The Winder Fireball on display at Sailboat is one of the first boats to be built incorporating the new rules.

Because Winder Boats are known for building quality products I wasn’t surprised to find the gleaming new Winder Fireball attracting more than a bit of attention on the class association stand in the Great Hall.

This new boat owned by Andy Wilcocks is one of the first built to the new rules to allow larger drain tubes through the aft tank. According to Dave Winder, the new rule change has made all the difference. “It now makes the boat almost self-draining without a double bottom. Because the boat planes so well, the hull lifts and the water just drains out aft.” The other class rule change also adopted last year was to allow more correctors from four and a half to seven and a half kilos.

Interestingly the Fireball class tends to favour spinnaker bags as opposed to chutes but the good thing about this innovative class is that if you want a chute you can have one. “Some people still opt for the chute and we’re quite happy to put one in,” said Winder, ” but one of the main disadvantage is the weight distribution. You get the extra weight of the wet spinnaker in the bow and the water does tend to flood the chute particularly at sea.”

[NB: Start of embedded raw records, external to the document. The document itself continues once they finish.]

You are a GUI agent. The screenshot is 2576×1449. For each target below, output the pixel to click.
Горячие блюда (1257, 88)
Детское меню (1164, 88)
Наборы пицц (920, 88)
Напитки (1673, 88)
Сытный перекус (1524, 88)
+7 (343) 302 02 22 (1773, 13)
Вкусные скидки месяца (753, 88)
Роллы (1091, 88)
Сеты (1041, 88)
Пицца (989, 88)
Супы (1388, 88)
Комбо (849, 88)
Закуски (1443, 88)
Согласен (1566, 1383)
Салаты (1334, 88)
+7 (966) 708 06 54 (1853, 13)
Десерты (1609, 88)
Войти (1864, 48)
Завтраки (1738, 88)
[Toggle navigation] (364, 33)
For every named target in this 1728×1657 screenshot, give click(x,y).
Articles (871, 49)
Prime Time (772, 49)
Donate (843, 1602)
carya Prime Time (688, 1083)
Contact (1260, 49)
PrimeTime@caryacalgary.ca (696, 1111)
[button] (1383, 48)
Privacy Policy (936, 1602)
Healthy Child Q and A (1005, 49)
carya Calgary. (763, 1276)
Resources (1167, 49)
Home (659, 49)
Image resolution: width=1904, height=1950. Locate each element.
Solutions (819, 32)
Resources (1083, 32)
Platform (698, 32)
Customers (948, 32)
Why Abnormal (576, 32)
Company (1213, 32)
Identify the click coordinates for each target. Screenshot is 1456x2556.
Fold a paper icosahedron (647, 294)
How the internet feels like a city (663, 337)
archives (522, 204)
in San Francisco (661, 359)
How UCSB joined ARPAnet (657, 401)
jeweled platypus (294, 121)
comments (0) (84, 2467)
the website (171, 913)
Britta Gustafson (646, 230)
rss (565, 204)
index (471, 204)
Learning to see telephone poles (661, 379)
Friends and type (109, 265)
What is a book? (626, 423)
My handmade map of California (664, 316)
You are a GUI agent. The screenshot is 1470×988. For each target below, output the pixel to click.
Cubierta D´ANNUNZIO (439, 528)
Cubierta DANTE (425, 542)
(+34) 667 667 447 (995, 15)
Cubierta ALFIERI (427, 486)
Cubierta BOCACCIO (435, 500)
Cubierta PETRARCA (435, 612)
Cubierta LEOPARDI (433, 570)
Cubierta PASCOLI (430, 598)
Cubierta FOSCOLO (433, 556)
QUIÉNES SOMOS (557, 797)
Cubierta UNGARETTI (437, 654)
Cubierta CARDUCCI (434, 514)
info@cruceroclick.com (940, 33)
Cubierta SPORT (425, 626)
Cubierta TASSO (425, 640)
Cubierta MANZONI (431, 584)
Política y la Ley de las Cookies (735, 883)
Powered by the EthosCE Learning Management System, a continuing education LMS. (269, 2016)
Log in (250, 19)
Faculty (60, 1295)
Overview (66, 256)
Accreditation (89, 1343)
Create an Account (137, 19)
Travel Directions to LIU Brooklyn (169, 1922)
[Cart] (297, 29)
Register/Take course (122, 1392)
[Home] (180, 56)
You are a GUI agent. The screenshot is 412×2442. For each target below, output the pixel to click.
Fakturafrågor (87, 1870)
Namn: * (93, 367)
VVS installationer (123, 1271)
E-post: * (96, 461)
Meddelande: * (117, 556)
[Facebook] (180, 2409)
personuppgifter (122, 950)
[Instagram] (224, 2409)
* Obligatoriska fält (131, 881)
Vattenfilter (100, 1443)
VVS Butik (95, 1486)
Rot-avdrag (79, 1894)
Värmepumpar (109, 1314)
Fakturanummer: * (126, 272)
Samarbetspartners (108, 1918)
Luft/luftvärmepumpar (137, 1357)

The layout on this new boat has been well thought-out. Wilcocks, the owner, who sails the boat with his seven and a half stone wife as crew, has used his previous Fireball experience to fit the boat out to his own racing spec and basically made life as simple as possible. All the control lines including the twinners are led aft with the kicking strap situated under the swivel mainsheet horse. Even the jib leech control line is led back to the helmsman. “The most critical controls on the Fireball in my opinion,” says Winder, “is the jib leech control which you tend to drop out when it’s really windy.”

Surpisingly the Fireball hasn’t gone down the carbonfibre-rig path yet but according to Winder: “It’s something we, as builders, would really like to look in because you’d automatically loose a hugh lump of weight from the boat.” But according to Rachel Keeling: “until the costs of carbonfibre come down to a more realistic level the class probably wouldn’t consider it.”